Source records:
....................

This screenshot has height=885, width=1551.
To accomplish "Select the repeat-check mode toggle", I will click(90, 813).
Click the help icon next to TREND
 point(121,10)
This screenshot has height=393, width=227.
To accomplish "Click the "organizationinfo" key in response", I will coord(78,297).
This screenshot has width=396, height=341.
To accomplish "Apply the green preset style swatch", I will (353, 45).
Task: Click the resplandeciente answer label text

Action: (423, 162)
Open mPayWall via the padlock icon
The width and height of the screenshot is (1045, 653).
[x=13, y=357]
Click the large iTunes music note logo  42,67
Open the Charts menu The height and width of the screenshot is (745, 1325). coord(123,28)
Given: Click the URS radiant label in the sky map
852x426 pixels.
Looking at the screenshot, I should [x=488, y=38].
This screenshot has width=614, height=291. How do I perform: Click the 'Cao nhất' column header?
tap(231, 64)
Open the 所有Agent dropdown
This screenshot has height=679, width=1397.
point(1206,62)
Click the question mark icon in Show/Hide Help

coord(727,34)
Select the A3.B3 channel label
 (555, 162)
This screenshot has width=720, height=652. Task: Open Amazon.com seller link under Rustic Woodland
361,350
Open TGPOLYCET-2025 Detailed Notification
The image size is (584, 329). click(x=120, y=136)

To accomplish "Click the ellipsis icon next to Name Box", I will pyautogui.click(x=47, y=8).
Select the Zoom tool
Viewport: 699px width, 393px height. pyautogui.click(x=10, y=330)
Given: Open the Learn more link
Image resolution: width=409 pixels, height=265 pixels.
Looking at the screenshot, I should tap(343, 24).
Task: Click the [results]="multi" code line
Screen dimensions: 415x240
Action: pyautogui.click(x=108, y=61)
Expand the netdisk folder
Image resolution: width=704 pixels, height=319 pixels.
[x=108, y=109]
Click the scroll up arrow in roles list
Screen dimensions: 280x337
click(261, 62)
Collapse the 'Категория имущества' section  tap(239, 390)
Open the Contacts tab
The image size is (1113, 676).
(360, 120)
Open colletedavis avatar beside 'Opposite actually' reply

....................

WRITTEN INSTRUCTION: Reproduce verbatim the portion of the records that begins with the line containing "Given: Click the" and continues through the end of the records.

EXERCISE ANSWER:
Given: Click the URS radiant label in the sky map
852x426 pixels.
Looking at the screenshot, I should [x=488, y=38].
This screenshot has width=614, height=291. How do I perform: Click the 'Cao nhất' column header?
tap(231, 64)
Open the 所有Agent dropdown
This screenshot has height=679, width=1397.
point(1206,62)
Click the question mark icon in Show/Hide Help

coord(727,34)
Select the A3.B3 channel label
 (555, 162)
This screenshot has width=720, height=652. Task: Open Amazon.com seller link under Rustic Woodland
361,350
Open TGPOLYCET-2025 Detailed Notification
The image size is (584, 329). click(x=120, y=136)

To accomplish "Click the ellipsis icon next to Name Box", I will pyautogui.click(x=47, y=8).
Select the Zoom tool
Viewport: 699px width, 393px height. pyautogui.click(x=10, y=330)
Given: Open the Learn more link
Image resolution: width=409 pixels, height=265 pixels.
Looking at the screenshot, I should tap(343, 24).
Task: Click the [results]="multi" code line
Screen dimensions: 415x240
Action: pyautogui.click(x=108, y=61)
Expand the netdisk folder
Image resolution: width=704 pixels, height=319 pixels.
[x=108, y=109]
Click the scroll up arrow in roles list
Screen dimensions: 280x337
click(261, 62)
Collapse the 'Категория имущества' section  tap(239, 390)
Open the Contacts tab
The image size is (1113, 676).
(360, 120)
Open colletedavis avatar beside 'Opposite actually' reply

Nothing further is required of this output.